#### The problem
Scan the records for lines with the word "will", and copy every such line.

#### Input data
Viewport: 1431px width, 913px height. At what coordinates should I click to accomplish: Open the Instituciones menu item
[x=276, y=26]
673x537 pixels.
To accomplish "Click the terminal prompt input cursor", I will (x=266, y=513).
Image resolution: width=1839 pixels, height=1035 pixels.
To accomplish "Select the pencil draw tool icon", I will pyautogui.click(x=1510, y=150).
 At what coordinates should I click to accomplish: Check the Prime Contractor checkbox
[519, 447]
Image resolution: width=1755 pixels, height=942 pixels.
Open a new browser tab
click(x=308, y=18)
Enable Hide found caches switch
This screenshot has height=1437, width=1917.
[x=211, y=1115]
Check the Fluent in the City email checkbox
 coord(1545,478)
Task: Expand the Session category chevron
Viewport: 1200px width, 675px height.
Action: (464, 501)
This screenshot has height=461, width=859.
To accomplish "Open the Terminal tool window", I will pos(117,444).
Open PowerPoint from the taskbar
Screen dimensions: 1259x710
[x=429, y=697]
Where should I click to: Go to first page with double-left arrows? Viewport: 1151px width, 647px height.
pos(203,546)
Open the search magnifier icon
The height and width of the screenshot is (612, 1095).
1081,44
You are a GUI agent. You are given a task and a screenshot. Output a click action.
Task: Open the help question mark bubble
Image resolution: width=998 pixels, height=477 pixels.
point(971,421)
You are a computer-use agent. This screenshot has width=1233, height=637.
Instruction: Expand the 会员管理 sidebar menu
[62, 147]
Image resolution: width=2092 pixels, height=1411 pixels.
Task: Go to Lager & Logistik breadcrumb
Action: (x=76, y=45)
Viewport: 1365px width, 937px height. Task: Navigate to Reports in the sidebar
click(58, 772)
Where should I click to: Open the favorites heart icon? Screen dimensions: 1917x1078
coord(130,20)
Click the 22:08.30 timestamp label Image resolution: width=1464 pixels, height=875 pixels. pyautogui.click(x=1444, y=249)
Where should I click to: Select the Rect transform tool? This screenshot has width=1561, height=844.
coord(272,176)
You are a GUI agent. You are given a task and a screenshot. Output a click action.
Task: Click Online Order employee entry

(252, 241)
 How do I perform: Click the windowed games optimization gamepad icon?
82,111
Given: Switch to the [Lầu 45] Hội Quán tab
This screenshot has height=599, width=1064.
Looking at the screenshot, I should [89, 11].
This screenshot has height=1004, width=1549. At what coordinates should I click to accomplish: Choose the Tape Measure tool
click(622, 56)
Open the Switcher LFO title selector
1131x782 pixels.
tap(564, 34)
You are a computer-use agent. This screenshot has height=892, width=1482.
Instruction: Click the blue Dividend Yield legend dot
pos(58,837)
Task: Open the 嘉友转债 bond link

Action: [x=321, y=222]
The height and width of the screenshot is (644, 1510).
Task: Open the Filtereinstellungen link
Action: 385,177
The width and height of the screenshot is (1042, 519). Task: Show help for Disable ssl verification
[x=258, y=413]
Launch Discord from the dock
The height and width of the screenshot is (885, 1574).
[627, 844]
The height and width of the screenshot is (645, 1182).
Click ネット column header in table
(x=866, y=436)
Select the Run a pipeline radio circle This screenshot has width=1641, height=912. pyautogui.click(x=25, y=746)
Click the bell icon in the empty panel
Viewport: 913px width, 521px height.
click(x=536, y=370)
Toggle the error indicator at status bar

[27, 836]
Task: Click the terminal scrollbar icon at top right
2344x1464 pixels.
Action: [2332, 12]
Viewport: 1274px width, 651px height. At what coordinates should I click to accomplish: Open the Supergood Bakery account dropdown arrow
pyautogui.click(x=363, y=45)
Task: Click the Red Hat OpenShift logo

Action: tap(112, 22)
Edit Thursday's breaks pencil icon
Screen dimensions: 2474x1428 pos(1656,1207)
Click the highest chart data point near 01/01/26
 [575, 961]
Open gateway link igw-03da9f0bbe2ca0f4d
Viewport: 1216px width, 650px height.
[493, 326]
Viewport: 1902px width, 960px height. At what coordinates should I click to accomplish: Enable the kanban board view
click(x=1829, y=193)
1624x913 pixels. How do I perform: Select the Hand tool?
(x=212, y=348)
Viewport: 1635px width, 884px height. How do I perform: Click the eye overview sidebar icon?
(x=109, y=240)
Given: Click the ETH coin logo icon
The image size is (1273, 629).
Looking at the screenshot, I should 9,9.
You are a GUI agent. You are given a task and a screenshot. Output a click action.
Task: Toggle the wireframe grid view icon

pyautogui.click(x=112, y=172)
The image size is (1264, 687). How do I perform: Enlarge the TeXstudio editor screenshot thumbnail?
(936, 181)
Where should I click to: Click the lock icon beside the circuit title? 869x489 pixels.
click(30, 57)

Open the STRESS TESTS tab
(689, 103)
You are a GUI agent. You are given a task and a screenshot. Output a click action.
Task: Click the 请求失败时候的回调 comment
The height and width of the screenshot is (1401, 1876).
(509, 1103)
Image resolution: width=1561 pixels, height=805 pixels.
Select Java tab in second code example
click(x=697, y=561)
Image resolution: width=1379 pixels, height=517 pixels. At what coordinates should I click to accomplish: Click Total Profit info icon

#### Expected answer
To accomplish "Click the terminal prompt input cursor", I will (x=266, y=513).
To accomplish "Select the pencil draw tool icon", I will pyautogui.click(x=1510, y=150).
To accomplish "Open the Terminal tool window", I will pos(117,444).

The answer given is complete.